Book Eighty Three 2014:
The Undertaking by Audrey Magee
Again, as with so many books since the beginning of this odyssey, this one was recommended to me and is something I might not have taken up otherwise. They’re all turned out to be thoroughly worth the read.
Before I tell you who recommended this to me, a little context. I was backstage getting ready to take part in the Hero Hour event for Radio 1’s Arena. I’m quite shy in rooms of quite famous, gregarious and literary people as this one was (David Norris, Mary Coughlan, Sinead Gleeson). I got talking in the corner to a lovely guy who introduced himself by saying “oh yeah, thanks for saying the nice things about the books. I’m Donal”.
Time passed very slowly. I’m terrible with faces. I hadn’t seen this one before. What seemed like an eternity later I realised I was talking to Donal Ryan, author of 2 of the best books I’ve read this year in The Thing About December and The Spinning Heart.
Morto.
As part of our eventual chat he recommended the above. I’m so glad he did.

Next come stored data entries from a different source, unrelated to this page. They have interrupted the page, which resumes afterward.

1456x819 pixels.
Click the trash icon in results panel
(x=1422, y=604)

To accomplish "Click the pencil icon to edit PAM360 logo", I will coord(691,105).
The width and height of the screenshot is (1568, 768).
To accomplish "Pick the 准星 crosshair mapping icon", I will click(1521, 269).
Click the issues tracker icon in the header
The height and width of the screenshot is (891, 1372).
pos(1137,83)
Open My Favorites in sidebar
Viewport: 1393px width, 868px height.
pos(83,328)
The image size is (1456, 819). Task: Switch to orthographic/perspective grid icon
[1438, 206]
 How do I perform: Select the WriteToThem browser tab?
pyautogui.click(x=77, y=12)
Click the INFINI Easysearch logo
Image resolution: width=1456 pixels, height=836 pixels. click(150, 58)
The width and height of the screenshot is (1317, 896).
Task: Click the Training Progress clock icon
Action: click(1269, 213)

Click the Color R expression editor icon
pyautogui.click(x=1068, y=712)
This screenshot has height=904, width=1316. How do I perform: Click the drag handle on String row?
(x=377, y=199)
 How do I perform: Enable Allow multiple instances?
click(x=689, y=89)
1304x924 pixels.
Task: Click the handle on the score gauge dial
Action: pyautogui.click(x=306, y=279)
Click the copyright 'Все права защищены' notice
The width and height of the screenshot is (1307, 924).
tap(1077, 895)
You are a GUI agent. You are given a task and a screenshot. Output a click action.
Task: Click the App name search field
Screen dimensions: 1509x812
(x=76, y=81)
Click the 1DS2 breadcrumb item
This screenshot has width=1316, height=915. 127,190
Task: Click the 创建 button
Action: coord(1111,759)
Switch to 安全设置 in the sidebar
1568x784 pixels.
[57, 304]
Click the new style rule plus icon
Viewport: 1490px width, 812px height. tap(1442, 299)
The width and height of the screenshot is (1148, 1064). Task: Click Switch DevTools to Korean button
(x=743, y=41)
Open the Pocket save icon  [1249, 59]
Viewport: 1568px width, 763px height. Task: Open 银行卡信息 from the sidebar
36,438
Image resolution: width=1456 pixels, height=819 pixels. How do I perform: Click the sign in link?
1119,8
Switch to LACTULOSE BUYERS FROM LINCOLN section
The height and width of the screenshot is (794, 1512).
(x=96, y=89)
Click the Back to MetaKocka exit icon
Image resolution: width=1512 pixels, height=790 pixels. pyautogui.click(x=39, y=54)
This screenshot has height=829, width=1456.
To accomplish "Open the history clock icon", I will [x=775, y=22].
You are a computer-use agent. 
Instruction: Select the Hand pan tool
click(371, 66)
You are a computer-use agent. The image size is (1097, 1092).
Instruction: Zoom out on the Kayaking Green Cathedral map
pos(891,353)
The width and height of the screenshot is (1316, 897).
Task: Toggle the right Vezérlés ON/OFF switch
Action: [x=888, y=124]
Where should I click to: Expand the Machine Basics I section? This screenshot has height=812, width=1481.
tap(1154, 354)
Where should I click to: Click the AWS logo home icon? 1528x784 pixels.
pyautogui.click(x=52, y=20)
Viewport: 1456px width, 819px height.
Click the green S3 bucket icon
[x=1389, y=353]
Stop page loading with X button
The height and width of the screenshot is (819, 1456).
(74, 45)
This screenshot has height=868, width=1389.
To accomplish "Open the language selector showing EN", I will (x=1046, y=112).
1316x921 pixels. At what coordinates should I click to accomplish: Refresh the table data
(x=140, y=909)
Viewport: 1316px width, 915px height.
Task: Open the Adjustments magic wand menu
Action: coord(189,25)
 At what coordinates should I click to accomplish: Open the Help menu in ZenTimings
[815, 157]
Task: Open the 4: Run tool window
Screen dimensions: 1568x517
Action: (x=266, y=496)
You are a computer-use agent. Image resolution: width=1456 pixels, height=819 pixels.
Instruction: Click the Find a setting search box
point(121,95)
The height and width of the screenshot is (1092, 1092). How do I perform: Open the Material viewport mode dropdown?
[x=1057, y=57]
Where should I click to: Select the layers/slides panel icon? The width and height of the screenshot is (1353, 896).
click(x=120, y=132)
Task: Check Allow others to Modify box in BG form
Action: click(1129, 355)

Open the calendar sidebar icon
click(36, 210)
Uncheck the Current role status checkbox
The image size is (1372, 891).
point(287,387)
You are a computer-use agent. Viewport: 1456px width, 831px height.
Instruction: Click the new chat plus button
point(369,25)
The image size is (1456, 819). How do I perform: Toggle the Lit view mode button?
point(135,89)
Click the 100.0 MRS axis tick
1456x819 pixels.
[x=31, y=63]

It begins with a German soldier on the Eastern front in World War II getting married in a field by a priest to a photo of a woman he’s never seen. He does it for leave, she does it for the pension she’ll get if he is killed. The story moves on from there.
This is a cracking book. Characters are beautifully written and real, the brutal realities of Peter’s life on the front trying to take Stalingrad are in stark contrast with the circles in Berlin that Katharina finds herself because of her father’s close ties with the upper echelons of the Nazi regime.
I love finding stories that illuminate great events in history through the eyes of small stories. This is one of them. One of my favourites of the year so far.